Commissioner Lewin of the Fair Work Commission recently provided some further clarity on what the Commission will consider to be reasonable management action within the bullying jurisdiction.1
Mr Willis alleged that he had been bullied at work and sought an anti-bullying order under the Fair Work Act 2009. Mr Willis’ employer, Capital Radiology, argued that action it took was not bullying, rather it was properly characterised as ‘reasonable management action carried out in a reasonable manner’
A number of witnesses on behalf of Capital Radiology gave evidence as to the reasons for and nature of the disciplinary action taken against Mr Willis. As the bullying application was brought prior to all the evidence led in Mr Willis’ bullying claim, the onus was on the employer to show that it had engaged in reasonable management action.
On the basis of the available evidence, it appeared that Mr Willis had complained about the conduct of some of his colleagues and also about certain work practices at the clinic where he worked. Ms Carroll, the HR Manager, was of the view that these complaints were inappropriate. It was this behaviour which led to disciplinary action being taken against Mr Willis.

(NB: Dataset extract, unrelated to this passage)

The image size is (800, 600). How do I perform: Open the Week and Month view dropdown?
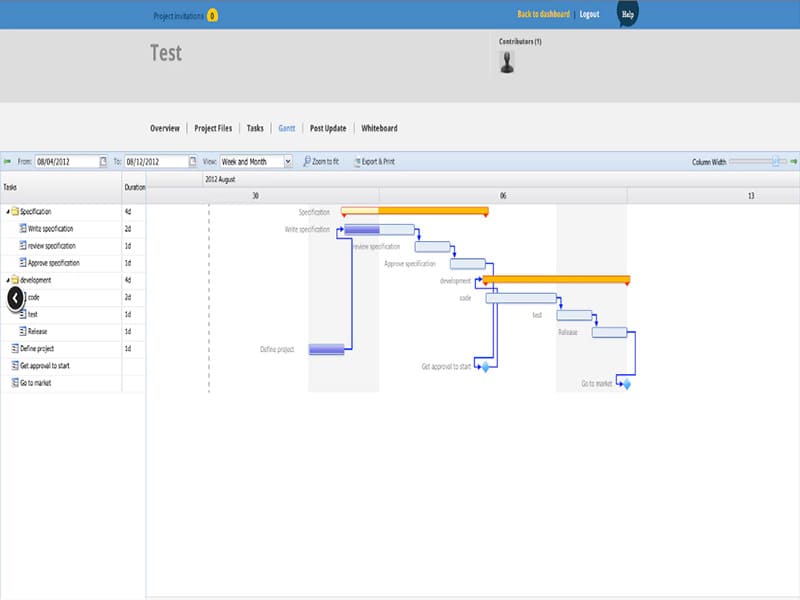coord(288,161)
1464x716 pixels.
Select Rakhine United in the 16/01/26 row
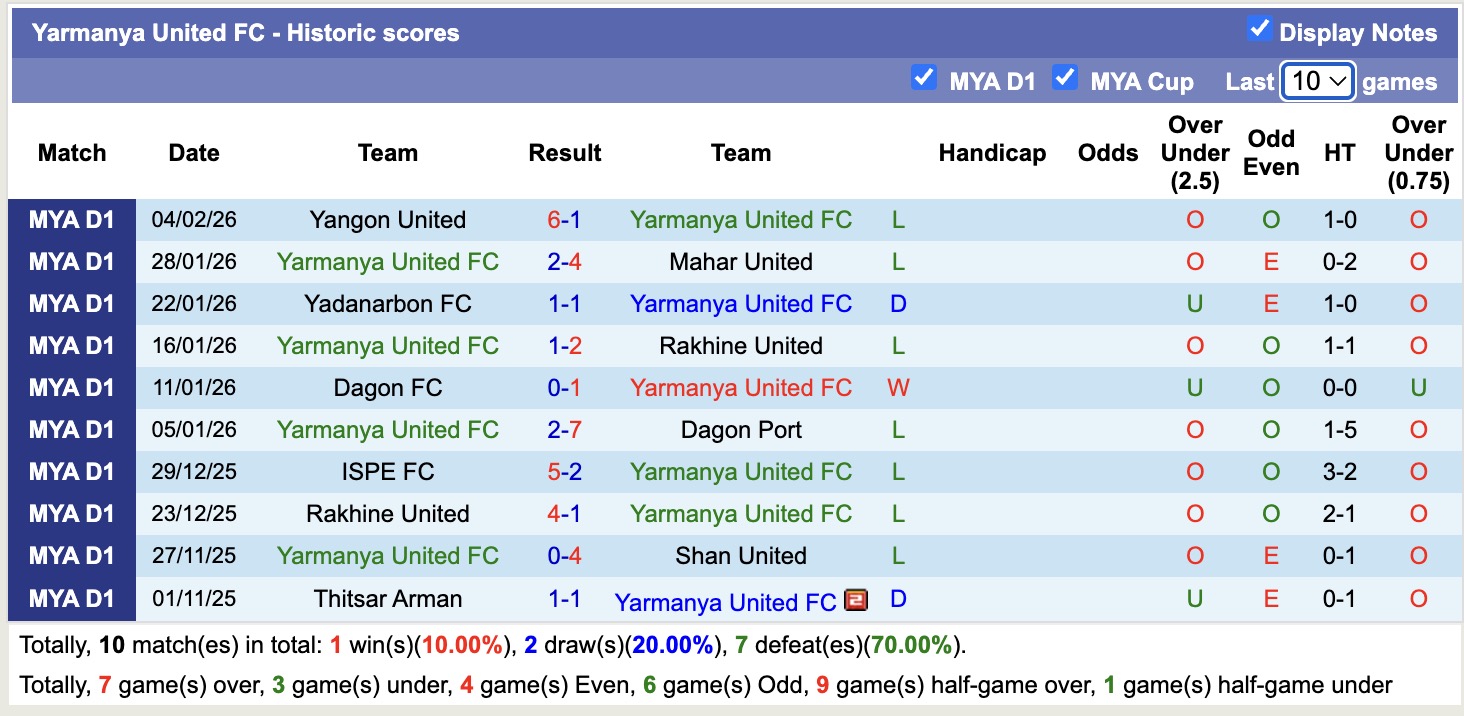[x=740, y=345]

Commissioner Lewin did not accept Capital Radiology’s argument. He found that for the relevant management action to be reasonable, ‘there must be some line of cause and effect between conduct, behaviour or performance of an employee, and the relevant management action, and the management action is a reasonable and proportionate response to the attributes of the employee to which it was directed. In this case, the action taken against Mr Willis was ‘disciplinary action’.
Ultimately, the Commissioner was not satisfied on the evidence before him that there was a reasonable basis for the disciplinary action taken against Mr Willis. He noted that whilst it may have been appropriate and reasonable in the circumstances for the employer to have undertaken a performance management process to deal with the issues arising from Mr Willis’ conduct, disciplinary action was not warranted in the circumstances - especially taking into account the fact that he was a relatively new employee. This was particularly so because the disciplinary action taken could have ultimately led to the termination of Mr Willis’ employment.
Commissioner Lewin also noted that the employer in this case was partly led into error because of the conflation both in its policies and in its actions between performance management and disciplinary action. Whilst performance management may have been appropriate and reasonable in the circumstances, it was held that disciplinary action was not.
Bottom line for employers
- Commissioner Lewin’s comment is apt: ‘Management action will not be taken reasonably where it places an employee under pressure when the action is not commensurate with the behaviour that is the basis of the disciplinary action.’
- Before taking disciplinary action against an employee, consider whether the employee’s conduct or behaviour is sufficiently serious or whether a different approach, namely a performance management approach, is more appropriate.
- Make sure that your policies clearly distinguish between disciplinary and performance management processes.
Employers should be aware that because this case was dealt with as a jurisdictional objection, Commissioner Lewin did not made any finding as to whether Mr Willis had in fact been subjected to bullying conduct.